» **DATA SHOWN**
——————

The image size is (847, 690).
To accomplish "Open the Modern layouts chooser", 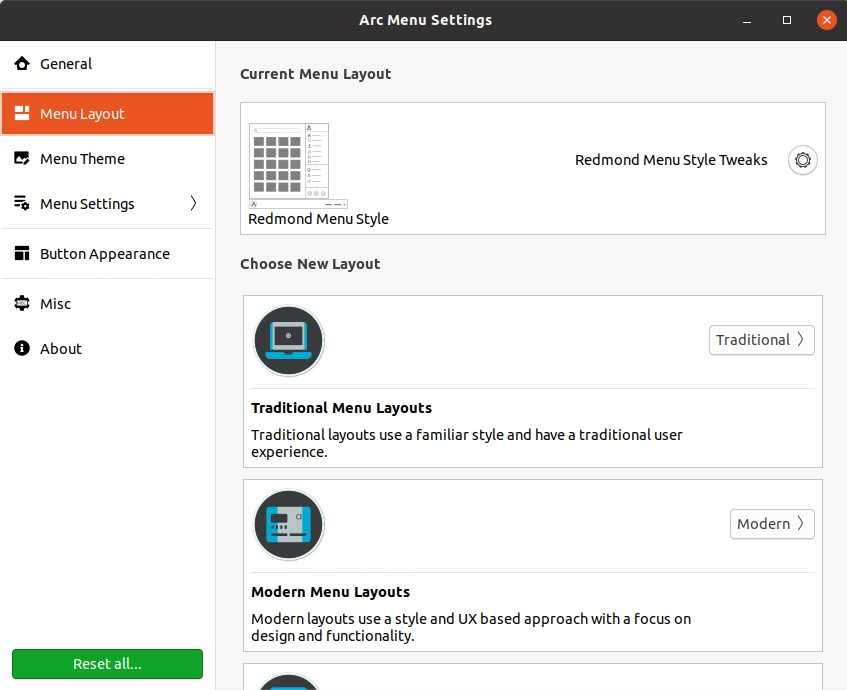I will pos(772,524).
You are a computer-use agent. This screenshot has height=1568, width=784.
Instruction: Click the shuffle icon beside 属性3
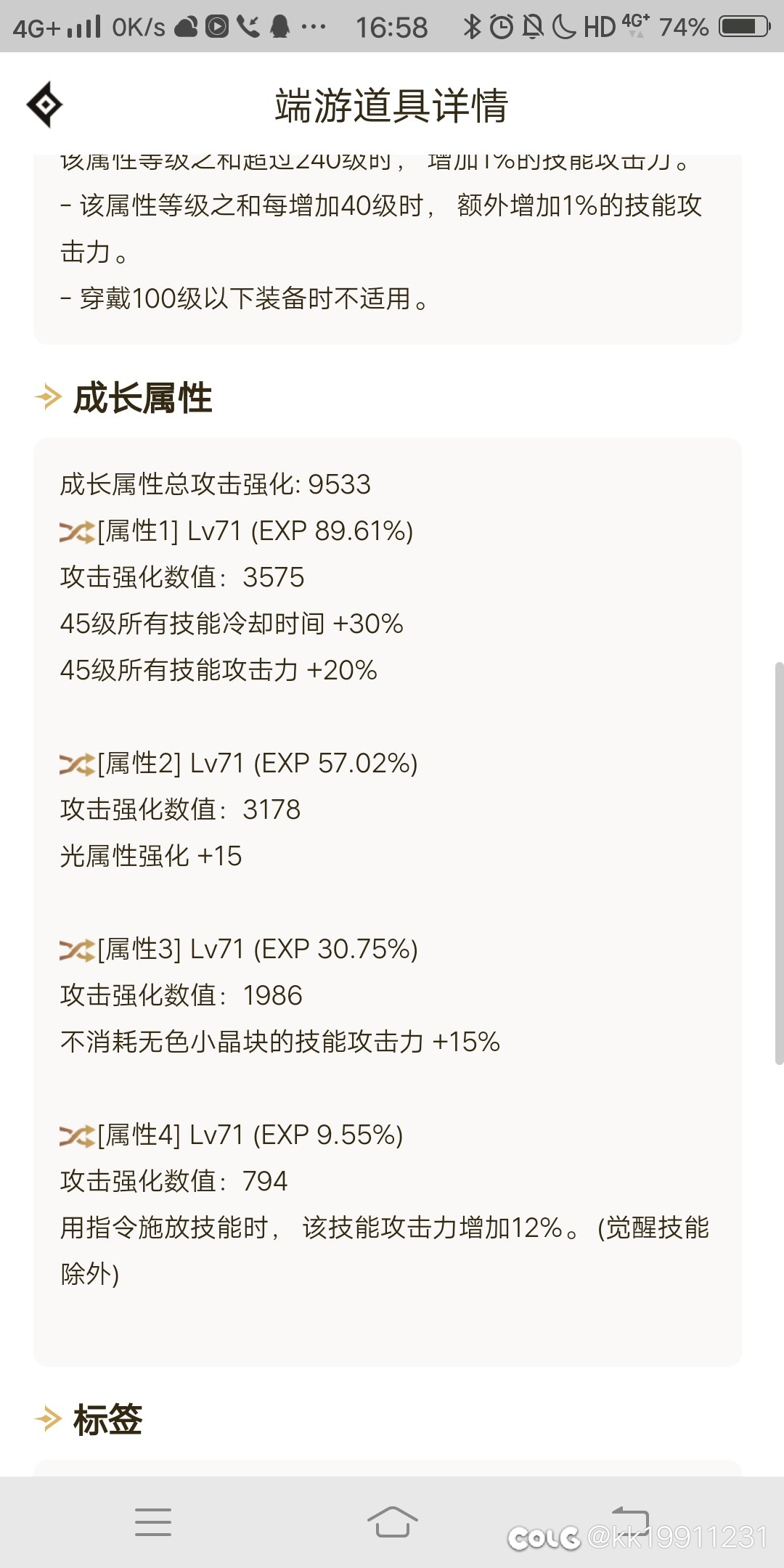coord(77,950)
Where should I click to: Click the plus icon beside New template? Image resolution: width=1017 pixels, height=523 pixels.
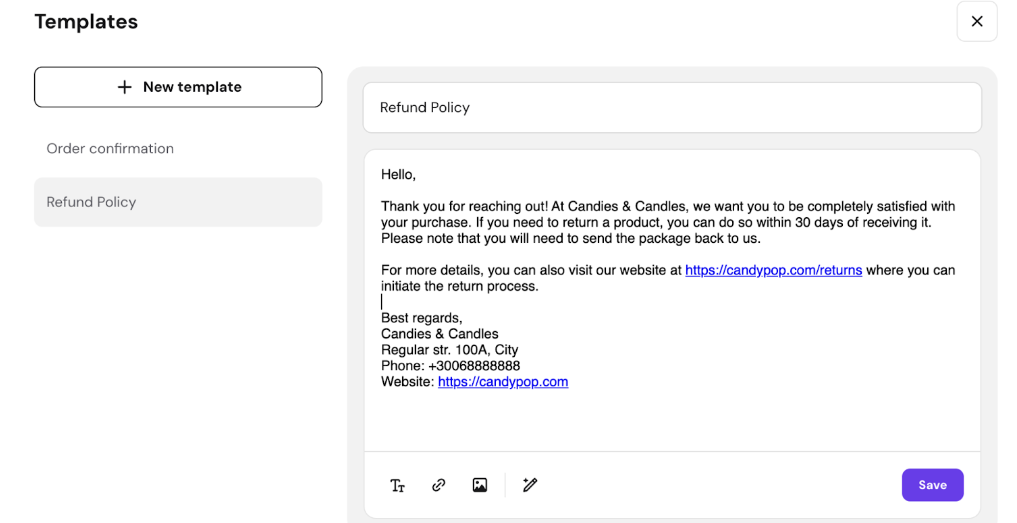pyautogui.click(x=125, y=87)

——————

» **YOUR INSTRUCTIONS**
Everything from the line with "Where should I" through the end of the listing above, both ends included, should be set down exactly; copy nothing else, and skip the pictures.

» **TASK ANSWER**
Where should I click to: Click the plus icon beside New template? Image resolution: width=1017 pixels, height=523 pixels.
pyautogui.click(x=125, y=87)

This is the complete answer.